Print, with no pictures, the exact lines that run from the one containing "[Main menu toggle] (108, 22)" through the last line of the material below, both ends included.

Data shown -

__________________________________________________

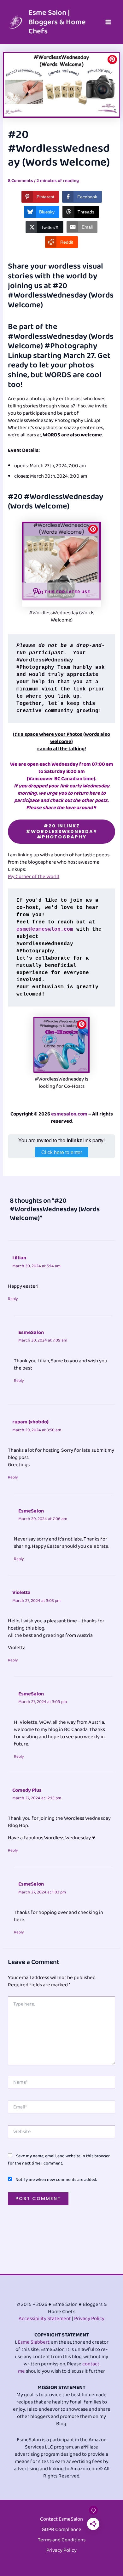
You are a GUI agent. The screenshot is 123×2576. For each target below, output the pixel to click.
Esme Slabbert (34, 2342)
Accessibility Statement (45, 2318)
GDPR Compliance (61, 2530)
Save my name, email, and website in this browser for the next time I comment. (59, 2160)
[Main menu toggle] (108, 22)
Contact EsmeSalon (61, 2519)
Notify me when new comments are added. (56, 2179)
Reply (13, 1299)
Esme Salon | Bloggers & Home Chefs (57, 22)
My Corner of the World (33, 876)
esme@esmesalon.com (44, 929)
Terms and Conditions (61, 2540)
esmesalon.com (69, 1114)
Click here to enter (61, 1152)
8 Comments (20, 180)
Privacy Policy (89, 2318)
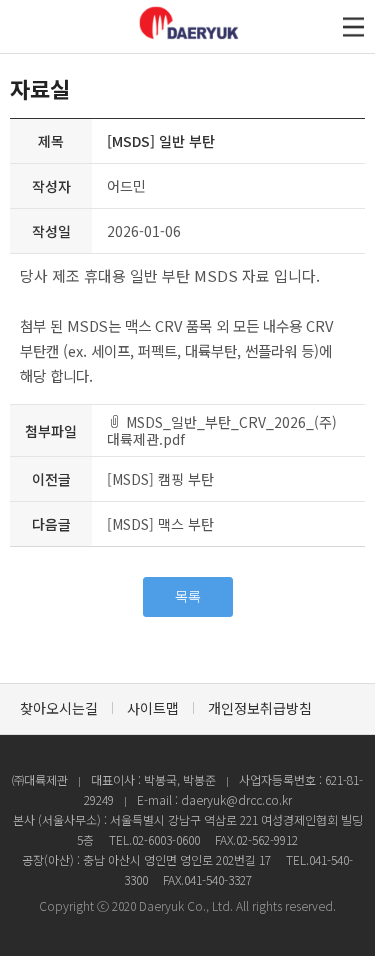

__________________________________________________

Answer for the task -
[Main menu toggle] (108, 22)
Contact EsmeSalon (61, 2519)
Notify me when new comments are added. (56, 2179)
Reply (13, 1299)
Esme Salon | Bloggers & Home Chefs (57, 22)
My Corner of the World (33, 876)
esme@esmesalon.com (44, 929)
Terms and Conditions (61, 2540)
esmesalon.com (69, 1114)
Click here to enter (61, 1152)
8 Comments (20, 180)
Privacy Policy (89, 2318)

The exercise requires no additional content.